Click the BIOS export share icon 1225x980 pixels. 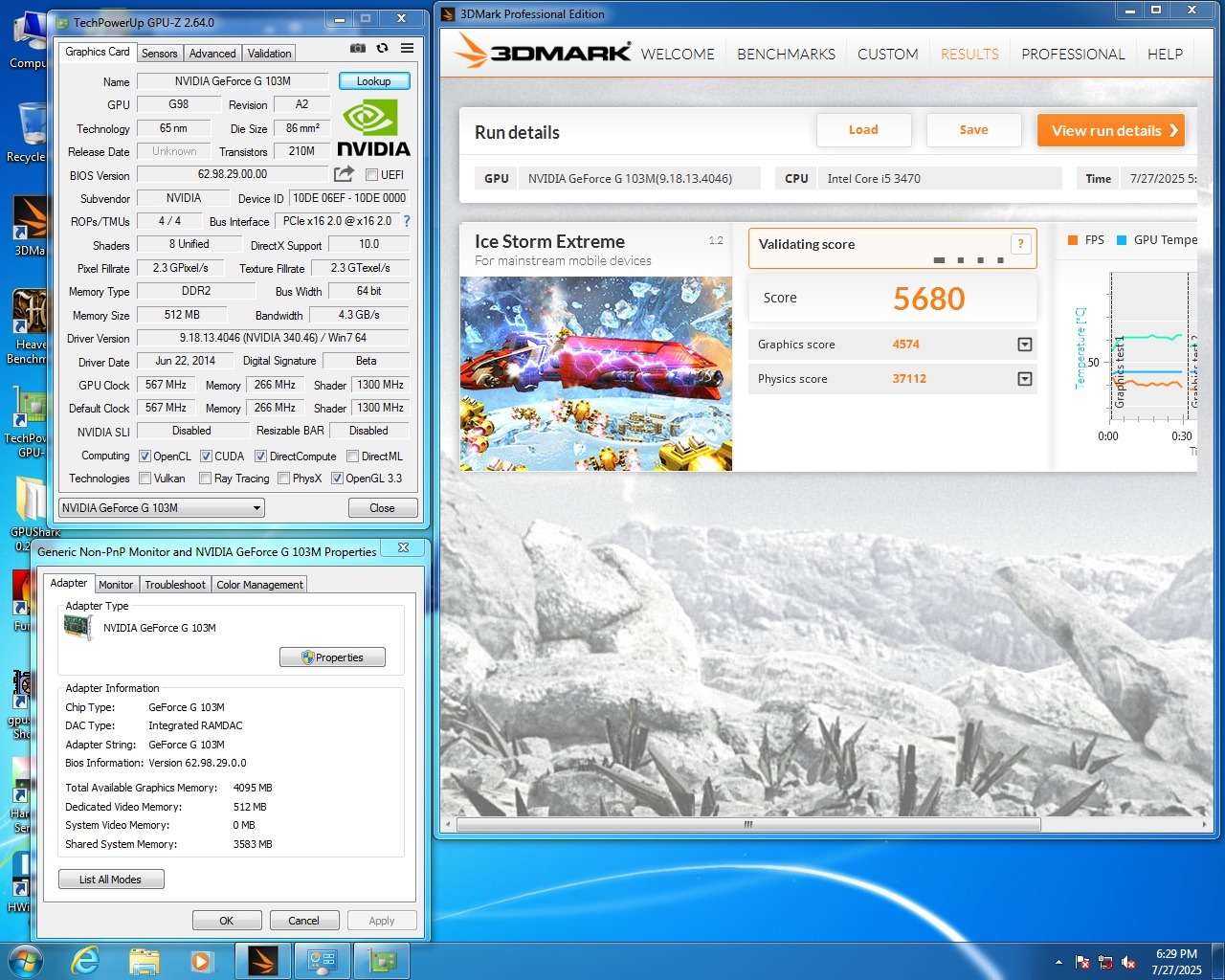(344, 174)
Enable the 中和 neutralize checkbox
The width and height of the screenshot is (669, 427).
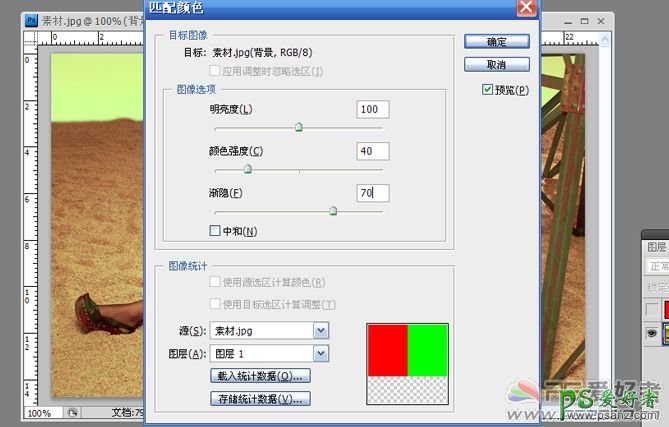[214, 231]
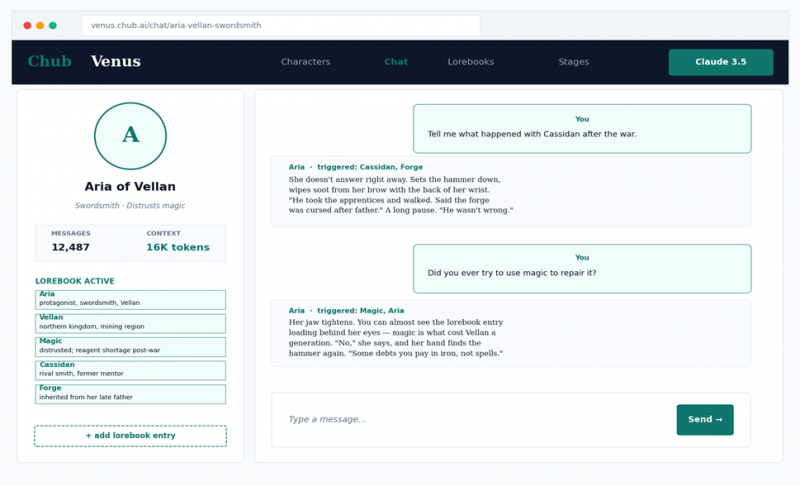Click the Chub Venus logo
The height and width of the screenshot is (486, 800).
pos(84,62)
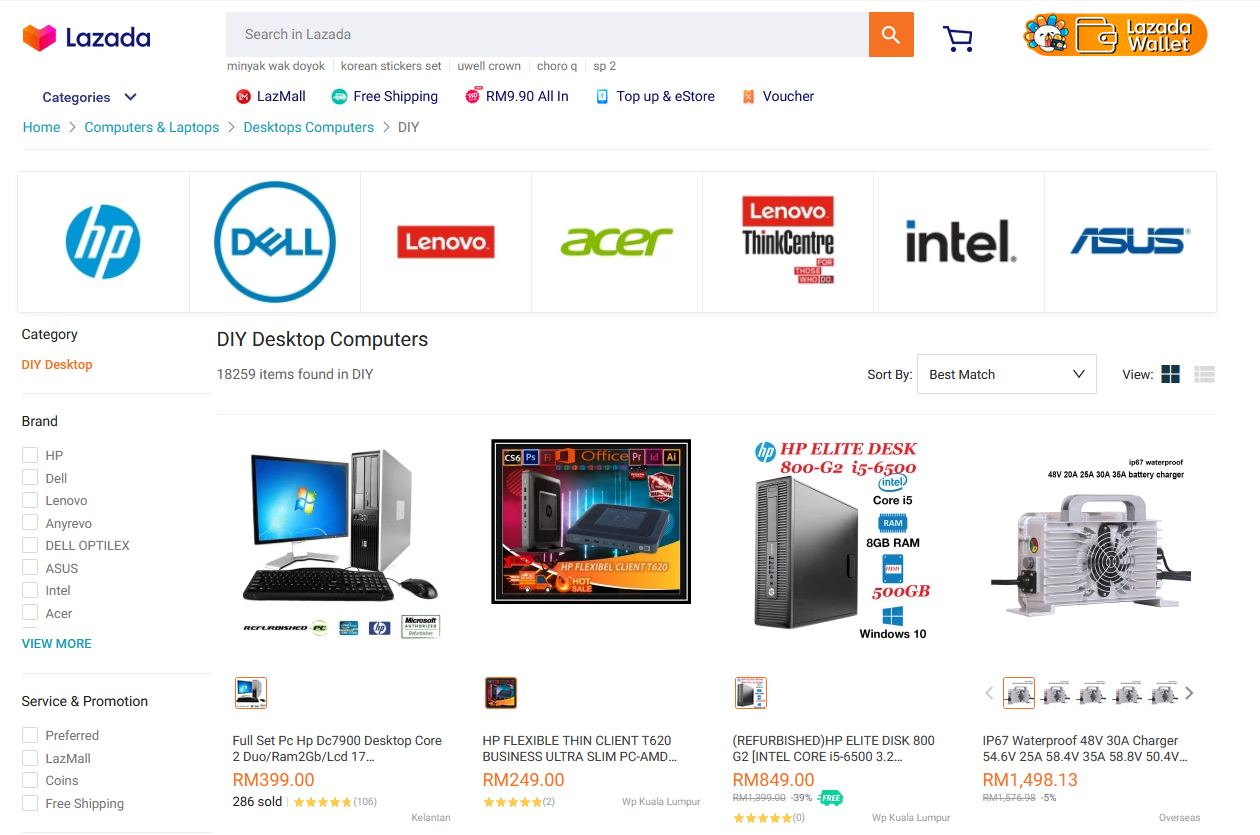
##########
▶ [Goal of the exercise] Give back exactly the lines from the one containing "The width and" through the last line above, both included, and none of the pictures.

▶ [Solved problem]
The width and height of the screenshot is (669, 427).
[214, 231]
Click the Chub Venus logo
The height and width of the screenshot is (486, 800).
pos(84,62)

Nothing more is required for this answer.